The enemy vehicle rolled into full view and nosed slowly along the base of the mound; its motor whining questingly, only a few yards of gentle slope between it and the huddled pair. Its vision-ports glinted redly in the sunset glow, and Dworn could almost feel the raking of murderous eyes from behind them.... Like the other machines of this kind he had seen it was small and without armor—it couldn't weigh more than a couple of thousand pounds, and it carried no guns. From the vantage of his armed and armored beetle, he had regarded its like as flimsy and harmless-looking.... But now he realized for the first time how helpless a mere human was against such a thing, and, with an irrepressible shudder, how easily the grappling and cutting-tools this one was equipped with might be employed for—dismantling—flesh and blood.
The machine paused momentarily. Then its engine revved up again. It rolled on past, giving no sign of excitement, and vanished beyond the hillside.
"Dworn, Dworn, it didn't see us!" Qanya was sobbing with relief.
Dworn was staring after the enemy, brows puzzledly drawn downward. The sounds from the other side of the mound went on uninterrupted—a clangor of metal, the prolonged shrilling of a cutting-torch, where evidently they were at work breaking up the smashed spider-vehicle.

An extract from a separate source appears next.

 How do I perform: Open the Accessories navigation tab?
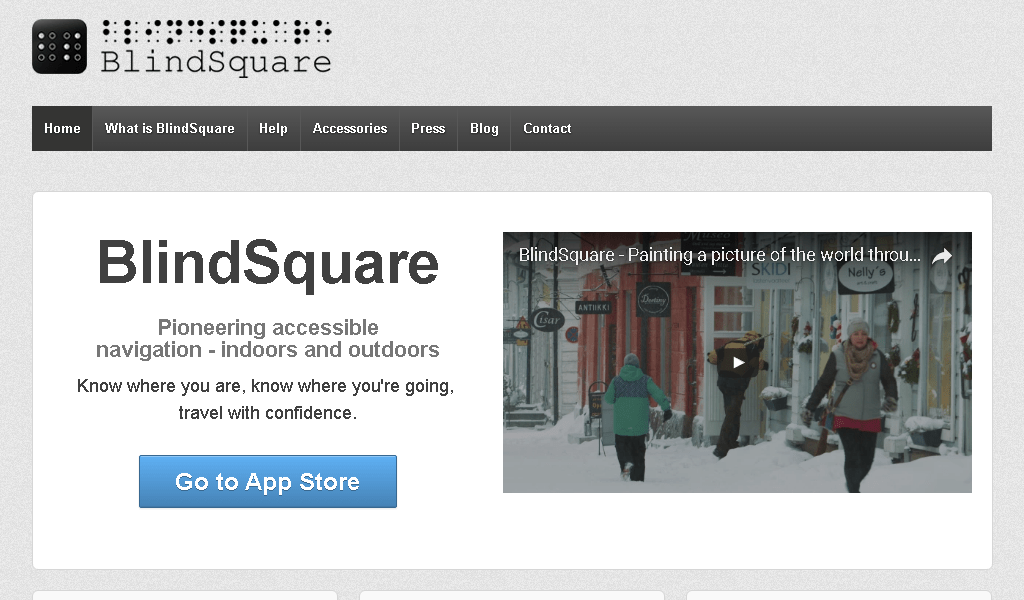349,128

He said huskily, "Something's very queer about them.... Wait. I've got to take a look."
Qanya glanced at him in quick alarm as he started wriggling to the crest of the sandhill. Then she followed silently, and peered over the top beside him.
Twilight was descending, but they could still see easily enough what went on out there. Not a hundred yards away, the little machines swarmed about the spider, bringing their various wrecking equipment into play to dismantle it rapidly under the watchers' eyes. Torches flared, winches tugged at fragments of the shattered monster. An aluminum cylinder with a serrated alligator snout rolled triumphantly away, bearing aloft the shank of a great steel leg....
But Dworn's attention was riveted by what was happening closer at hand. Here, near the tunnel-entrance that opened just below their observation point, lay the two crawlers which the runaway spider had disabled. One of these, the one which had merely been overturned and severely dented, was already being dragged away, wheels still helplessly in the air, by a towing-machine. The other had been smashed beyond repair. Around it several of the new arrivals were busy, callously and efficiently beginning to take it apart.
Dworn watched them at it, and the dreadful suspicion that had budded in his mind ripened into a monstrous certainty.